JCU School of Earth and Environmental Sciences Senior Research Associate Dr Chris Wurster has played a key role in pioneering the technology for using cave guano deposits and stable isotopes to identify vegetation and large-scale atmospheric changes up to 40,000 years ago.

“There are strong indicators that during the last glacial period a savannah corridor stretched through the middle of Southeast Asia effectively creating an environmental barrier that trapped different species on each side,” he said.

“Other theories suggest the barrier was a swamp forest, so we will be testing samples of guano gathered from caves in Indonesia with the aim of identifying the region’s vegetation changes.

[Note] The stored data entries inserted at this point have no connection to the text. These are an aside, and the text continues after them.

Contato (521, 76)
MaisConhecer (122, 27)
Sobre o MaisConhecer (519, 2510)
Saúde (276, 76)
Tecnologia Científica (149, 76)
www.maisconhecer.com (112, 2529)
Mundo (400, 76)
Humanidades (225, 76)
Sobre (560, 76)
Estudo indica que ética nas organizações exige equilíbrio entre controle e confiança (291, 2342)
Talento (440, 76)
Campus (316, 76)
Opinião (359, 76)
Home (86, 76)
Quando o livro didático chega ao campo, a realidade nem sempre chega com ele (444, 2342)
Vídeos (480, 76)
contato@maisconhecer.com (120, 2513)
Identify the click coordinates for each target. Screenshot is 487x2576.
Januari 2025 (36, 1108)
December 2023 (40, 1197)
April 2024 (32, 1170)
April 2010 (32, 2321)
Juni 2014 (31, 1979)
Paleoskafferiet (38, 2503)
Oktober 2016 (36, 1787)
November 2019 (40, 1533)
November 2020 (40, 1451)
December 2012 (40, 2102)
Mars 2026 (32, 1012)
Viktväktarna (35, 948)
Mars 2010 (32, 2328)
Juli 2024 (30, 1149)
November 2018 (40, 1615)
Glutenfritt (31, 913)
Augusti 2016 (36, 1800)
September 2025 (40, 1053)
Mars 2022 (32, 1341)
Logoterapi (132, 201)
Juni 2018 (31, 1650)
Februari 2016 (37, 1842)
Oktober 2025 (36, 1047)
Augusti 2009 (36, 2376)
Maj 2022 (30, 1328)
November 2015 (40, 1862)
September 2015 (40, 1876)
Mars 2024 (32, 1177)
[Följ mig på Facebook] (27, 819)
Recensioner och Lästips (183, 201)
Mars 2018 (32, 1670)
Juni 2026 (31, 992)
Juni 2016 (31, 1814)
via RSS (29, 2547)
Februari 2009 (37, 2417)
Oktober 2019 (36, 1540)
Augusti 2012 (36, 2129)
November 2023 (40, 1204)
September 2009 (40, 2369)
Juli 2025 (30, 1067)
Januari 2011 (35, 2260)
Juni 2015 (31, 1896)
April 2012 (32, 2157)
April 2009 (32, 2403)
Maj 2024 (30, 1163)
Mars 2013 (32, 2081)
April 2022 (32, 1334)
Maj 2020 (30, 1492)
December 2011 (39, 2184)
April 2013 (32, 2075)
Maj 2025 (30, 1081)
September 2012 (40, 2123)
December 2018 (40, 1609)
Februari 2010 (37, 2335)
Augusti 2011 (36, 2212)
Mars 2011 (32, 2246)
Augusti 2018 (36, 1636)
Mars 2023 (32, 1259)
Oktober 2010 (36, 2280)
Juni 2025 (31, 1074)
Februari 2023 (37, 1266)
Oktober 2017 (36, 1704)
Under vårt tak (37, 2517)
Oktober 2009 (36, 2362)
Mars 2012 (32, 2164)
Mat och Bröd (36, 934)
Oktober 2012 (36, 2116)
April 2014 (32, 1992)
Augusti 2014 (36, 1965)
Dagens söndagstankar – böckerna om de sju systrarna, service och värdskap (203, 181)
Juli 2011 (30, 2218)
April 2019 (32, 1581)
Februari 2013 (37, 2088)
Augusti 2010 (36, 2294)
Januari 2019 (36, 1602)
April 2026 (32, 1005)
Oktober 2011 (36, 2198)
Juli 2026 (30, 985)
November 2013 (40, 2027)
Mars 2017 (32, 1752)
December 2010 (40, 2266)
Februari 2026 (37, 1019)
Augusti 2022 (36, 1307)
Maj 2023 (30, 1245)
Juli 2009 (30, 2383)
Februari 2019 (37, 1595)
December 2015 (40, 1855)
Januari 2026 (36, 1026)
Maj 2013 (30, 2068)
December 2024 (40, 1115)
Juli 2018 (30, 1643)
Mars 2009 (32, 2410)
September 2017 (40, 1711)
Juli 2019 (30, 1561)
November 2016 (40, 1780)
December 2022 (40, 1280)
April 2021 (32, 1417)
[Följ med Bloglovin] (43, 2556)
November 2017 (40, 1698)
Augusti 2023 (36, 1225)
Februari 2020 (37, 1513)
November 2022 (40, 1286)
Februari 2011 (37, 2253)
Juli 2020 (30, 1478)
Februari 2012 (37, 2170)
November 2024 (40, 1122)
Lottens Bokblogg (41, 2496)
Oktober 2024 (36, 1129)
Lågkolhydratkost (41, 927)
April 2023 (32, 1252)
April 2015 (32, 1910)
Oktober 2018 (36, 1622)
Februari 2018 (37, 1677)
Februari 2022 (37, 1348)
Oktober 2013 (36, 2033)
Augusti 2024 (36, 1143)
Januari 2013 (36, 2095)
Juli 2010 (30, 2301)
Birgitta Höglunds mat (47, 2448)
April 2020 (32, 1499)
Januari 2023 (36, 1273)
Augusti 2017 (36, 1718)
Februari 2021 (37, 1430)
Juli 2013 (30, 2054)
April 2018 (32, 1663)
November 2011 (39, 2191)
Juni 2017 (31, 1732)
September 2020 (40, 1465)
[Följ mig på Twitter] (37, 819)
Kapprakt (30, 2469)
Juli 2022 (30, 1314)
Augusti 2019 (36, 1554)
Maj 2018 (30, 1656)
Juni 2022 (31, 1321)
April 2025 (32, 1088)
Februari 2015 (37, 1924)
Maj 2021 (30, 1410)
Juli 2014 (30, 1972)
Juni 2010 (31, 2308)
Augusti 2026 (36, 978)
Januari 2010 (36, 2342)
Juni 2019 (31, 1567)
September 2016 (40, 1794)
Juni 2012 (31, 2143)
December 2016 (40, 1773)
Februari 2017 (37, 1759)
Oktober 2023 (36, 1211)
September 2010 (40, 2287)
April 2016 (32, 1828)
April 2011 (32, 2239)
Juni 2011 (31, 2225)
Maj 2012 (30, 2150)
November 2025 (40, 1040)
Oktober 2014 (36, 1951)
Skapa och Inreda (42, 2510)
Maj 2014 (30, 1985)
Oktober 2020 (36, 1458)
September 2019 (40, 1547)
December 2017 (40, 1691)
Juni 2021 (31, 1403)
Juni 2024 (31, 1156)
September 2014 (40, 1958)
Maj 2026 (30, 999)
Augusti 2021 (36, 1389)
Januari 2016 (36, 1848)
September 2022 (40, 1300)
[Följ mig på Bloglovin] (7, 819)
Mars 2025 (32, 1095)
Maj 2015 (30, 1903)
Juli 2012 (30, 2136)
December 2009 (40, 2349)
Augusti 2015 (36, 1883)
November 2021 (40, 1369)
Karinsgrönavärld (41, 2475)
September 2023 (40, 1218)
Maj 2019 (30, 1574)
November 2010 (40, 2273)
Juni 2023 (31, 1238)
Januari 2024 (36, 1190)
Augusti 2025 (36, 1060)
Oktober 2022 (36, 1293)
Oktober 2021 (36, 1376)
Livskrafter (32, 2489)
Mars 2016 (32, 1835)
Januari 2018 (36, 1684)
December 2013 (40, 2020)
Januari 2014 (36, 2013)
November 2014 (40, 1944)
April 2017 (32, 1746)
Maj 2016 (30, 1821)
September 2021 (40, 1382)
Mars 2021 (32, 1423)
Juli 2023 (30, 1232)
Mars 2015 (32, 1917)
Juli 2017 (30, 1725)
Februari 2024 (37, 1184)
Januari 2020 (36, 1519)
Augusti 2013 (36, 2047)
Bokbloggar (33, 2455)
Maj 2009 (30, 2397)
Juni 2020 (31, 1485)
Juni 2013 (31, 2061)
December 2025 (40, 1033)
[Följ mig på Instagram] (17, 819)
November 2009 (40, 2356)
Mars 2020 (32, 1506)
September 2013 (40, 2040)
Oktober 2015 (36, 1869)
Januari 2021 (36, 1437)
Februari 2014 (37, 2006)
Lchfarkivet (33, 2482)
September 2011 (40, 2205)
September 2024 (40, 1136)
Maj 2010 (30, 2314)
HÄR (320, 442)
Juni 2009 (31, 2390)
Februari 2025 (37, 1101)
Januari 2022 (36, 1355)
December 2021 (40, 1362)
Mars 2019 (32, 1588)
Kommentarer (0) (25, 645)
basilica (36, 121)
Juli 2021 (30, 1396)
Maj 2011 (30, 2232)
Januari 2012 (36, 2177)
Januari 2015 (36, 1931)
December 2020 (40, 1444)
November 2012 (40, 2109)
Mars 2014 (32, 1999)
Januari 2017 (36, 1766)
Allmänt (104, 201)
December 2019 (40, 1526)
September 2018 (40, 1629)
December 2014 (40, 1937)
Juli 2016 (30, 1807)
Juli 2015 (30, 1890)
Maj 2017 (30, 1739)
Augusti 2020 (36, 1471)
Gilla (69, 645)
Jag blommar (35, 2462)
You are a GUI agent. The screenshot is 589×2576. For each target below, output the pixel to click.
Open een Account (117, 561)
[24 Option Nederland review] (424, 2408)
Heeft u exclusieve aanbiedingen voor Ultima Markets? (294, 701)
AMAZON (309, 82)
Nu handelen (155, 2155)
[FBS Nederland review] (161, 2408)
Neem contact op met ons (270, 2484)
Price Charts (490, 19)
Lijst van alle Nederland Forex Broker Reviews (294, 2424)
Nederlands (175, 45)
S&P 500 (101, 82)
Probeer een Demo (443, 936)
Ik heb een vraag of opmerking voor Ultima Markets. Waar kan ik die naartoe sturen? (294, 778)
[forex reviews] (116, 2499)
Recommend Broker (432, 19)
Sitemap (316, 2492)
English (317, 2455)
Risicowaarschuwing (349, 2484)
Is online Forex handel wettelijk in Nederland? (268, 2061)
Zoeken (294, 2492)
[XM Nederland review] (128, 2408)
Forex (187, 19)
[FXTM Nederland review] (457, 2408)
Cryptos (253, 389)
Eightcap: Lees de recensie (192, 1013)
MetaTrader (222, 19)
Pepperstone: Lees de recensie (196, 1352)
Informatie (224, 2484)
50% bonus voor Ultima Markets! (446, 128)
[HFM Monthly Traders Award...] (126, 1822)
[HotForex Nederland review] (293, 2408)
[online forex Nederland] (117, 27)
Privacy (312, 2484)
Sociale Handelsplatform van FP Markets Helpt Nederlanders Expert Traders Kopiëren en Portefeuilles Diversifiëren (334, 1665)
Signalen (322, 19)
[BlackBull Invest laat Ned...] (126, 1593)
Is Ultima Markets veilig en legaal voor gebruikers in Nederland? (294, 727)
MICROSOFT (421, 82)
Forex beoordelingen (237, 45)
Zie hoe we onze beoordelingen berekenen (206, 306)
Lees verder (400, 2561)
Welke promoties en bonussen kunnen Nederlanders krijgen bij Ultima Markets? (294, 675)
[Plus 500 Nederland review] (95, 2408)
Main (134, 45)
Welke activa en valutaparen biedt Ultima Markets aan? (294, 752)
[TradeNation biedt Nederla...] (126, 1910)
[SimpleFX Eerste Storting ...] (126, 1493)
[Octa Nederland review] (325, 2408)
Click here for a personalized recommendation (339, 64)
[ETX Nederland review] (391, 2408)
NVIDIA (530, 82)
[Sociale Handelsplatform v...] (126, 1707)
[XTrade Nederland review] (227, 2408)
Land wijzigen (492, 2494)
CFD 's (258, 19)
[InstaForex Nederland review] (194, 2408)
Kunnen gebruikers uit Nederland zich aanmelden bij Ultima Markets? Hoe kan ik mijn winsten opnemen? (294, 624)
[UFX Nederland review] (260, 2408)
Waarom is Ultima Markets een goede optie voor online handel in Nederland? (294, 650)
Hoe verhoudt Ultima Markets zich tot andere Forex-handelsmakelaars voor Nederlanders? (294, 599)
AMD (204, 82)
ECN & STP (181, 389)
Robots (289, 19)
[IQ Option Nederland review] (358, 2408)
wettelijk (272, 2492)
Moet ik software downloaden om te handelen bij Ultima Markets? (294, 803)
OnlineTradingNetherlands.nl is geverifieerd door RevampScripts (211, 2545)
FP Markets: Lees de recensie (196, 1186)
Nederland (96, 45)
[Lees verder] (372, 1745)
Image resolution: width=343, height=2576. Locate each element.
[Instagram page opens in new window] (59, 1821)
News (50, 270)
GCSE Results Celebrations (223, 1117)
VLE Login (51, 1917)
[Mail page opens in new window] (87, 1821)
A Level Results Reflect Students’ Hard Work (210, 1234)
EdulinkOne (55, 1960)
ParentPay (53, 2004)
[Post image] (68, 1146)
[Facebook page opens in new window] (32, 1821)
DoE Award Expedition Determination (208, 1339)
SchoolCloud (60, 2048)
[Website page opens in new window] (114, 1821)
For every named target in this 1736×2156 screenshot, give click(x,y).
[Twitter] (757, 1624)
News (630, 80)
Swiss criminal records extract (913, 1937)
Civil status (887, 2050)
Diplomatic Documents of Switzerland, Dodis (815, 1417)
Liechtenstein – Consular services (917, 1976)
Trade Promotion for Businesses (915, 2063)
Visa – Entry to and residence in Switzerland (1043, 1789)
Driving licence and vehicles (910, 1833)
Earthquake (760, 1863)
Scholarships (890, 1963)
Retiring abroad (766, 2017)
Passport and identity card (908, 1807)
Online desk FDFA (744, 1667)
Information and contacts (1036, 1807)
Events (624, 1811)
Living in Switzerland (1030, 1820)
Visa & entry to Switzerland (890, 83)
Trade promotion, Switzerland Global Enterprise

“These same ‘barriers’ also might have played an important role for early human dispersals throughout the region and on into Australia.”

Dr Wurster will talk about how the region’s ‘biogeographic theatre’ played out over time, focusing on the changing stage (environments) and the actors (plants and animals) used at a free public lecture at JCU’s Cairns campus on November 22.

Digging up old bat poo may sound like a hard day’s work to some, but it has delivered some memorable moments for Dr Wurster.

“At a cave in Mexico we faced almost lethal levels of ammonia from the free-tailed bats which produce the chemical in such quantities that it bleaches their own fur,” he said.

“It was hot and uncomfortable inside the cave, but we sat in the desert to watch thousands of bats emerge enmasse for seven minutes and saw some being eaten by the snakes that hang down ready to grab them – it was an amazing experience.”

Dr Wurster’s presentation, ‘The biogeographic theatre of South East Asia and its ever changing stage’, is the last of James Cook University’s annual series of public lectures in science and engineering for 2012.

The lecture will be held in the Crowther Theatre at James Cook University in Smithfield on Thursday November 22. Refreshments will be served from 5.30pm and the lecture will begin at 6pm.